Raymod, I think there are several problems with the Motivations:
> The goal is to make a common task easier
> for many users.
Common task, for most people, means formatting numbers to the locale. We
should make converting numbers to locale easier to use, as easy as
calling a magic function that can convert the current object to the
locale representation or as simple as defining locale ID in the mini
language. This proposal, I believe, is for the _less_ common task of
formatting a number to a custom format not generally used anywhere else
in the world (like formatting a number to form an ipv6 address or
formatting a number to html/TeX code[1]).
[1] I know one mathematic textbook that uses superscript negative for
negative number to disambiguate it with minus sign.
> In the finance world, output with commas is the norm.
I can't cite any source, but I am skeptical with that. And how about
non-finance world? Scientific world?
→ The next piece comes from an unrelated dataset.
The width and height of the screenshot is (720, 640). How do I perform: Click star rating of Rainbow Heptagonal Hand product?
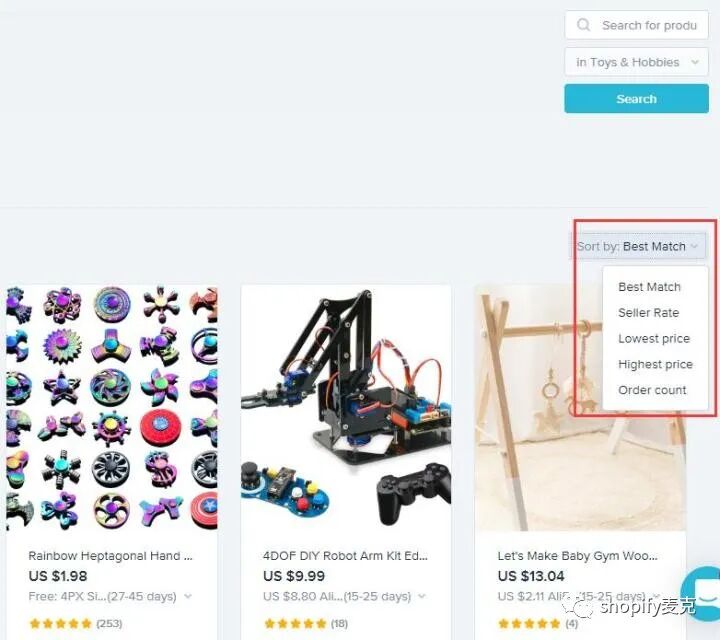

Pure math world?
> Provide a simple, non-locale aware way to format a number
> with a thousands separator.
Many have pointed out, locale is hard to use, this is easier approach
but pity it is not locale aware. If we want to provide a non-locale
aware formatting, we must make it flexible enough to make it the
"Ultimate Formatter". Otherwise it will just be redundant to locale.
> Adding thousands separators is one of the simplest ways to
> improve the professional appearance and readability of
> output exposed to end users.
There are infinitely many approach to numbers. One Singaporean text book
uses half-width space as thousand separator. One Autralian text book
uses superscript minus for negative numbers (which I believe would
require more than Unicode to represent, TeX or PDF perhaps). The
accounting world sometimes uses colors and parentheses to denote
negative numbers (this requires emmiting codes for the layout program:
HTML, TeX, PDF)
Anything less powerful than my proposed "Crossing Mayan line" is just a
harder alternative for locale module.